Rapid change in landscape cover associated with eastern redcedar (Juniperus virginiana) encroachment in the southern and central Great Plains plays an important role in regional carbon balance. However, complicated land use history, heterogeneity in soil properties and sparse tree canopy cover intrinsic to this process made it a formidable challenge to evaluate carbon stability such as change in soil carbon density and total soil carbon stock as a result of this vegetation cover change. Soil carbon change after a shallow rooted juniper encroaches into a mesic grassland with a relatively deep soil remains a key knowledge gap. We chose six small but adjacent watersheds with similar land use history at central Oklahoma. Currently, three of them are heavily encroached by J. virginiana and the other three remain primarily grass cover. A total of 120 random points were sampled for soil carbon in soil depth: 0 – 2 cm; 2 – 10 cm; 10 – 30 cm.

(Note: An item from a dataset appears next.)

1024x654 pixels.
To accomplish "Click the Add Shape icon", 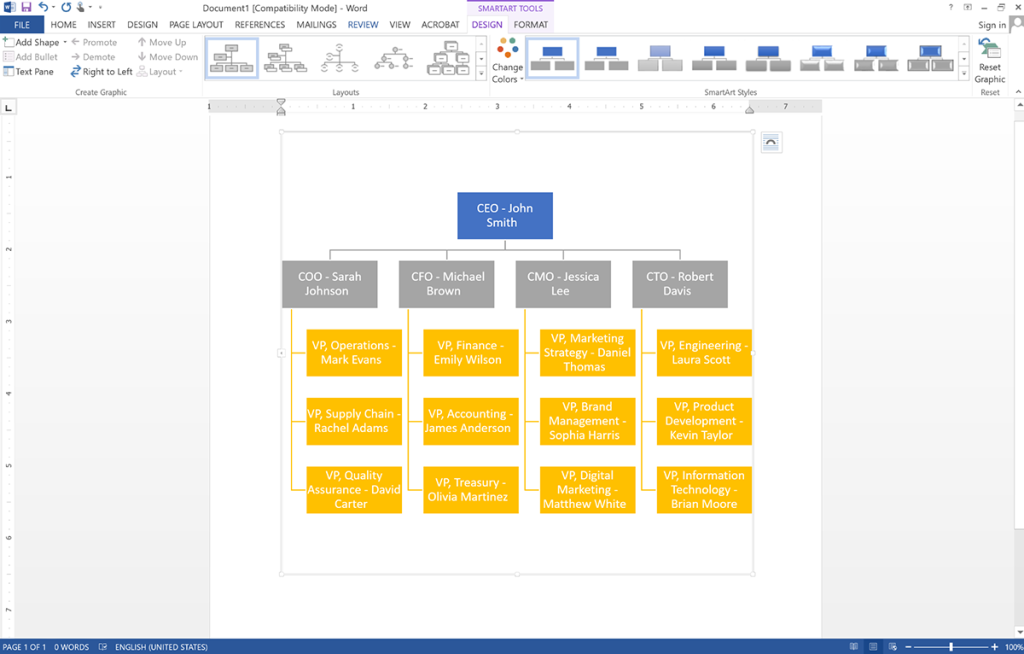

Soil carbon density for individual watershed was calculated two different ways - using each point as a random point to compare encroached and grassland sites or integration of soil type, depth and associated carbon density for individual watersheds to compare carbon density among grassland and encroached watersheds.
Results/Conclusions
Preliminary results showed that soil carbon densities were affected by vegetation cover (p =0.006), soil type (p<0.0001), soil depth (p<0.0001) and the interaction of vegetation and soil depth (p =0.03). Soil carbon density for the depth between 2 – 10 cm was significantly lower in encroached watersheds than in the grassland watersheds (n = 60, p = 0.0009) while there was no difference for 0-2 cm and 10 – 30 cm soil depths. For encroached watersheds, soil carbon density for locations between tree canopies was significantly lower than that under tree canopies in the upper 30 cm (p<0.05) indicating a redistribution of soil carbon within watersheds in response to J. virginiana encroachment. Integration of soil type, depth and associated carbon density for individual watershed suggest that the average soil carbon density for encroached watershed with about 70% J. virginiana cover is slightly but consistently lower than grassland watersheds.